===== Exercise data =====

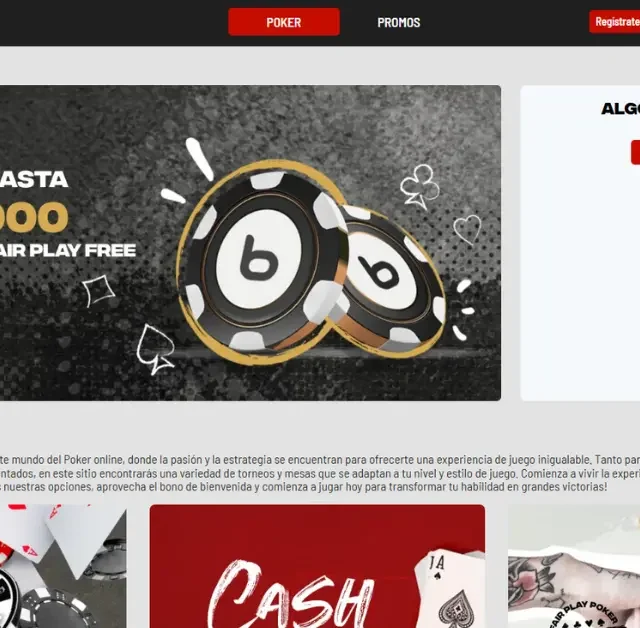
Task: Click the FAIR PLAY FREE banner text
Action: pyautogui.click(x=68, y=250)
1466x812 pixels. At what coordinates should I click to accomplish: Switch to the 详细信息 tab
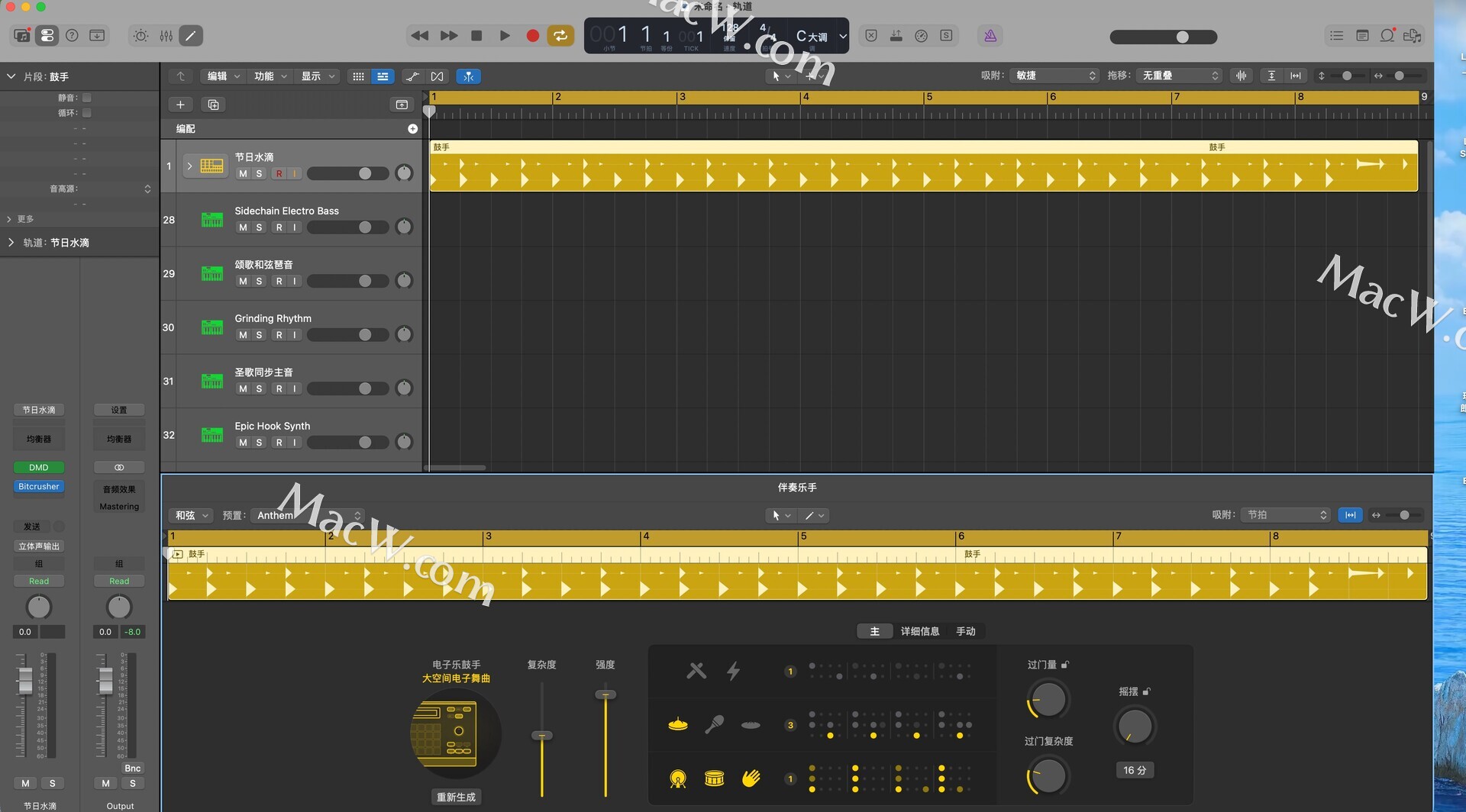(x=919, y=631)
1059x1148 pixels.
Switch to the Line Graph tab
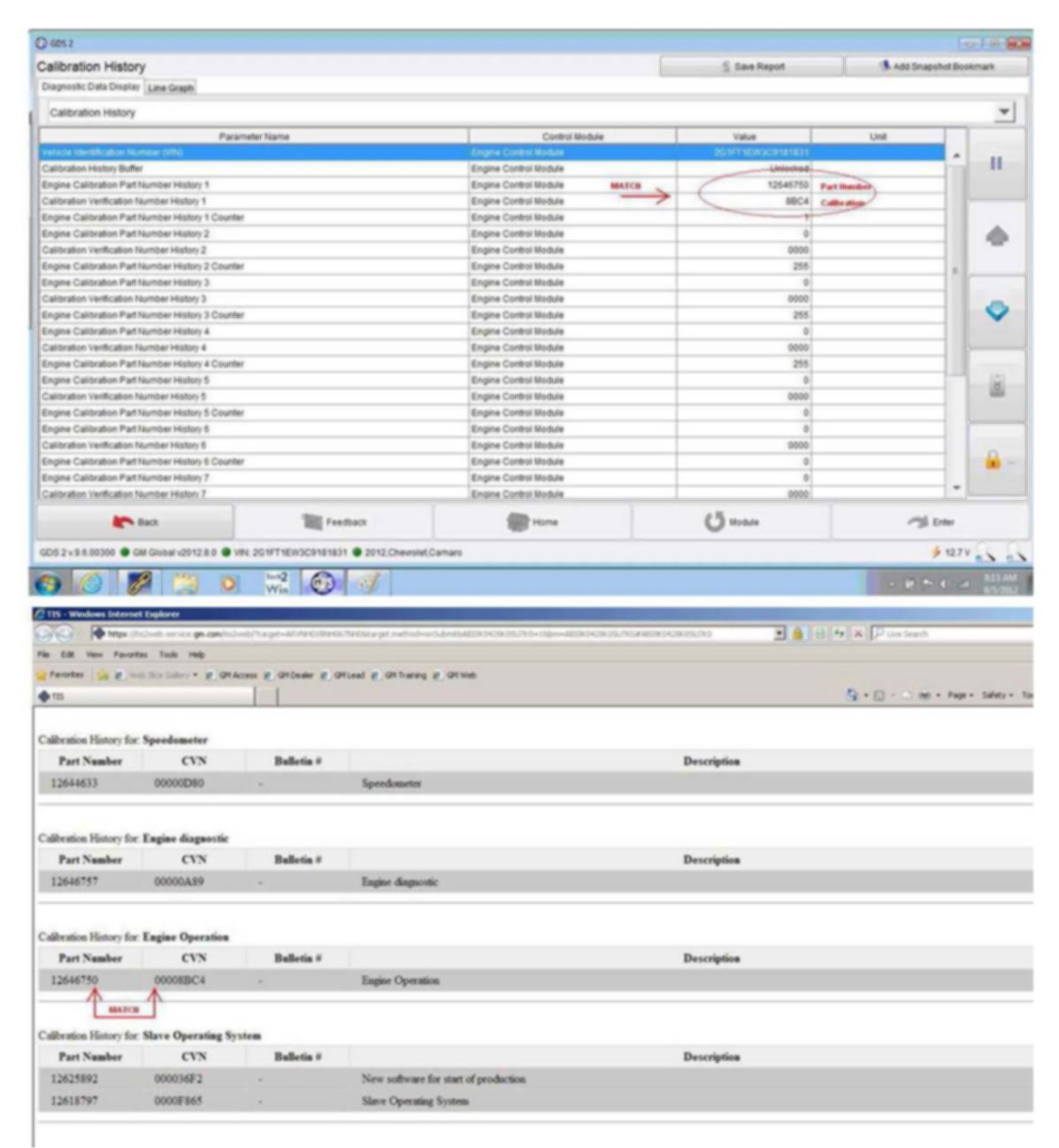171,88
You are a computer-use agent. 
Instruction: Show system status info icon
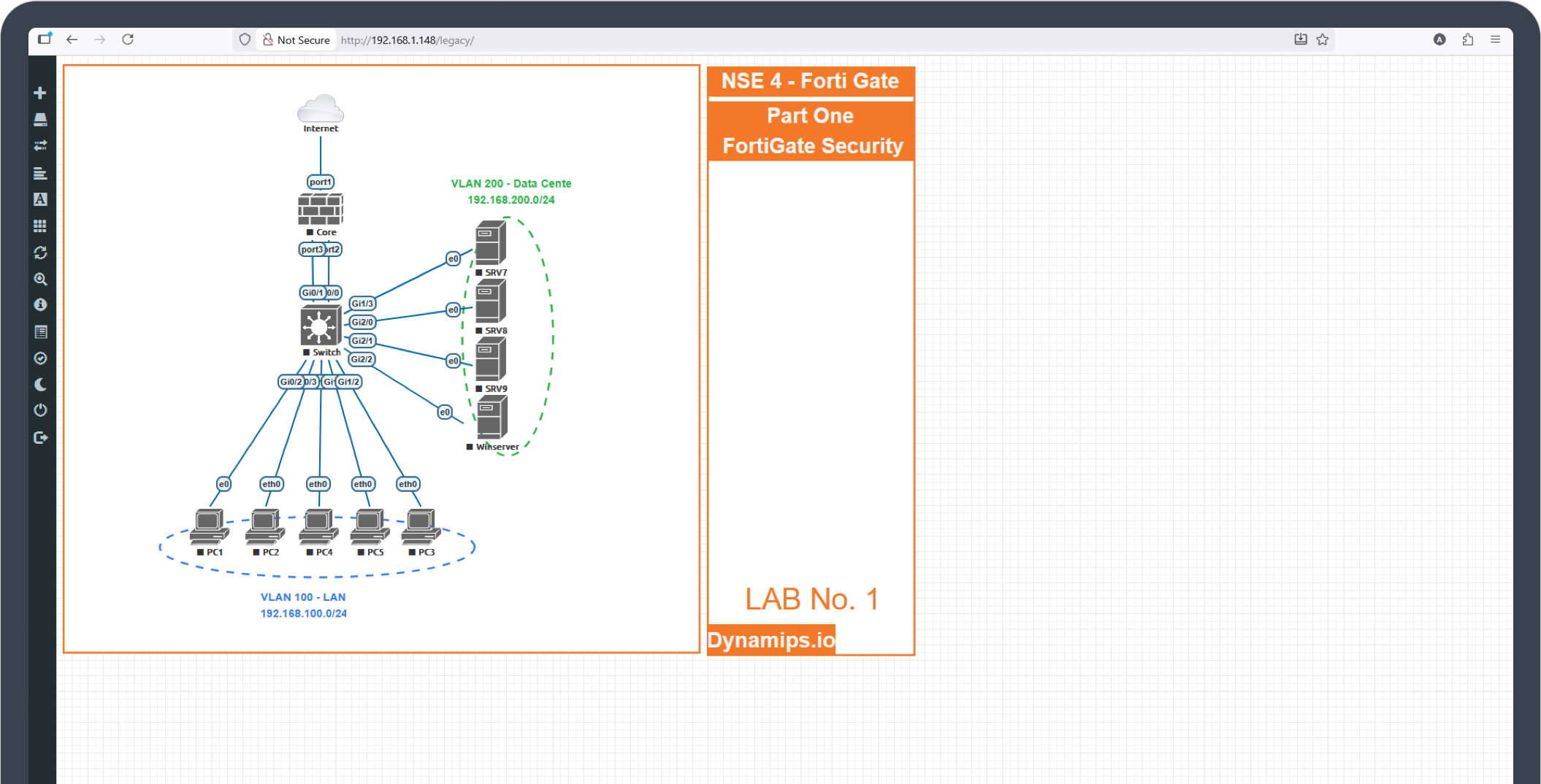click(40, 305)
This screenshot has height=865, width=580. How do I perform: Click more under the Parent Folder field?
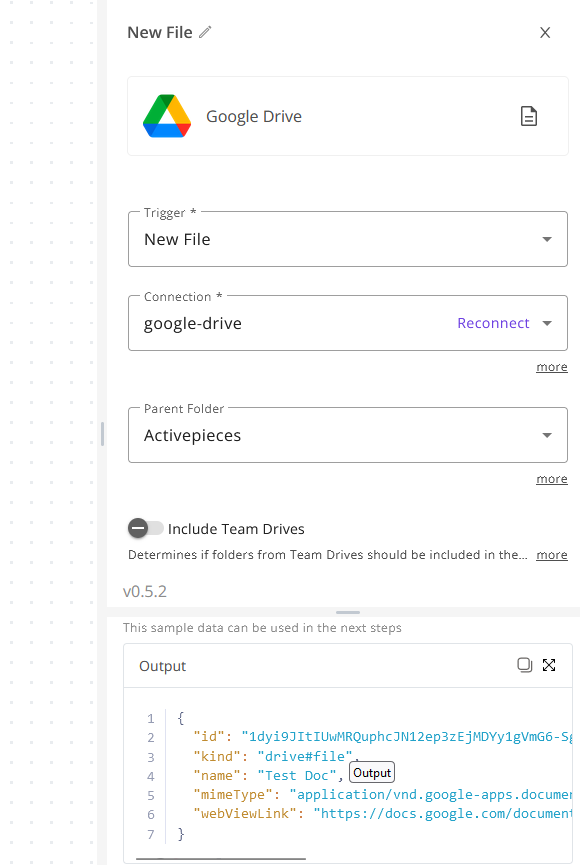[552, 479]
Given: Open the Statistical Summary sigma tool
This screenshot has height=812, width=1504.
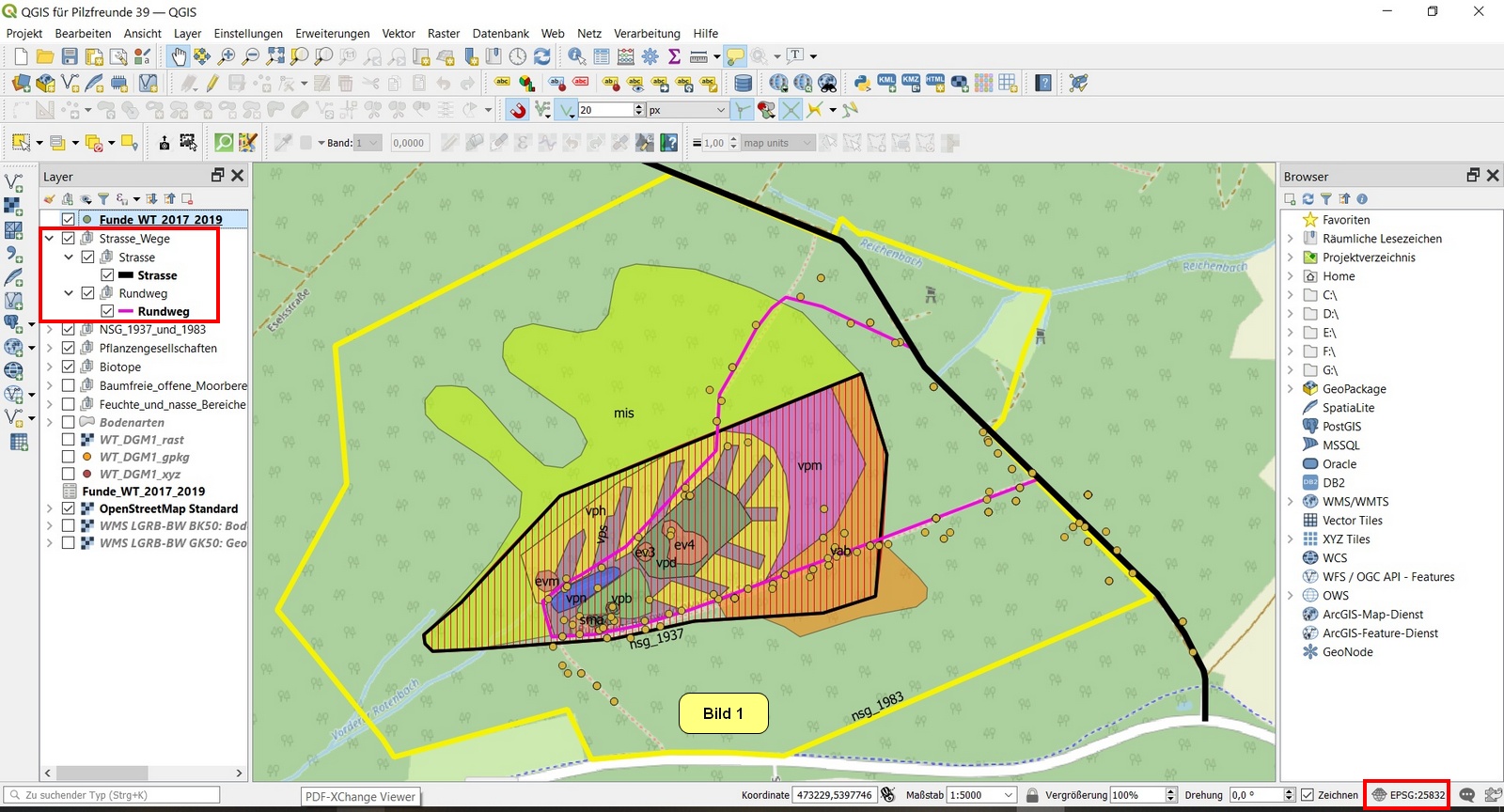Looking at the screenshot, I should tap(674, 56).
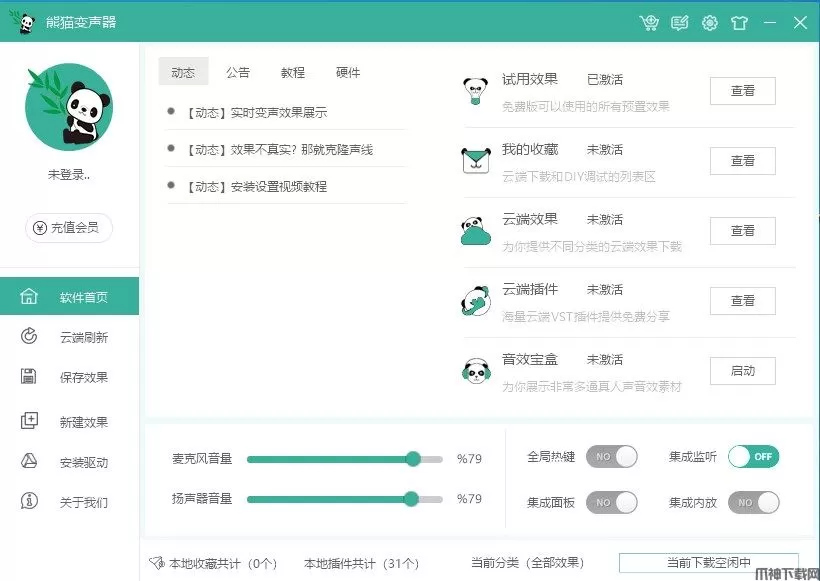Open 关于我们 info item
Image resolution: width=820 pixels, height=581 pixels.
70,502
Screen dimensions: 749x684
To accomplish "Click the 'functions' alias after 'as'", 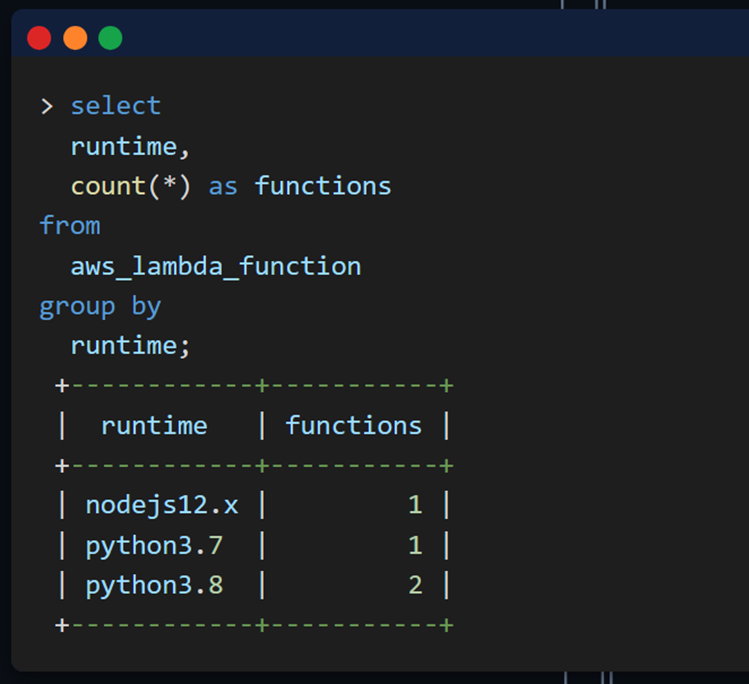I will [322, 186].
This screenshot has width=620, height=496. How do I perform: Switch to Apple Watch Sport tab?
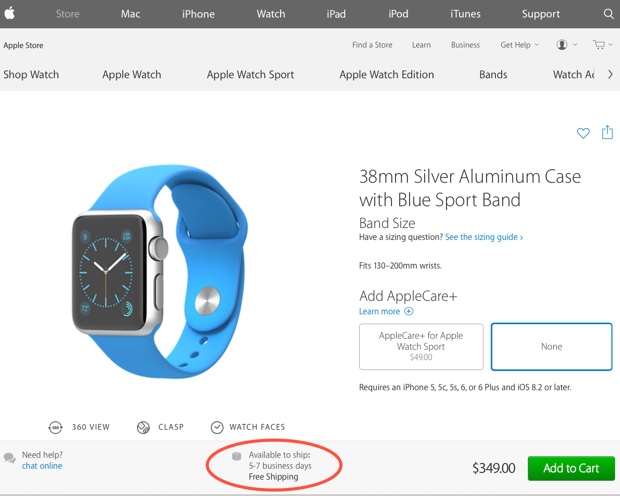[x=250, y=75]
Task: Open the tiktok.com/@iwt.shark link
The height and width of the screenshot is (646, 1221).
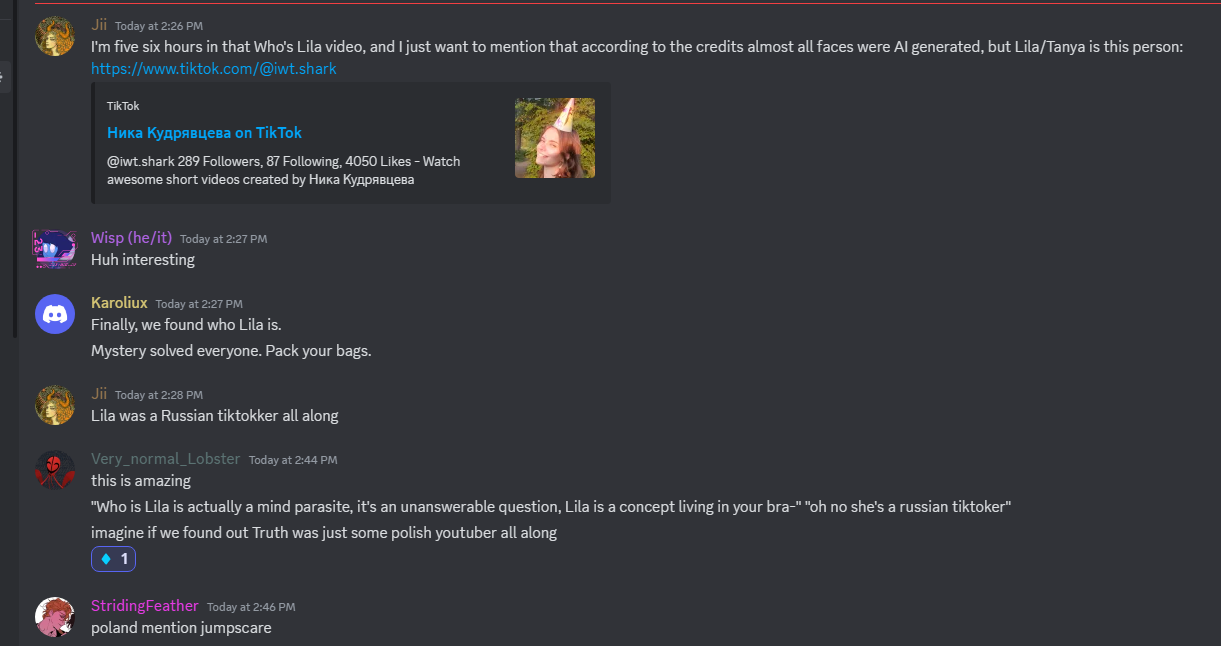Action: tap(213, 69)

=====

Task brief: An exact copy of the lines above from the one with "1466x812 pixels. At" up to and including the one with "Given: Open the" is required; reproduce only those lines, omitting all pictures.

Finished task:
1466x812 pixels. At what coordinates should I click to accomplish: Switch to the 详细信息 tab
(x=919, y=631)
1059x1148 pixels.
Switch to the Line Graph tab
171,88
You are a computer-use agent. 
Instruction: Show system status info icon
click(40, 305)
This screenshot has height=865, width=580. How do I perform: Click more under the Parent Folder field?
[552, 479]
Given: Open the Statistical Summary sigma tool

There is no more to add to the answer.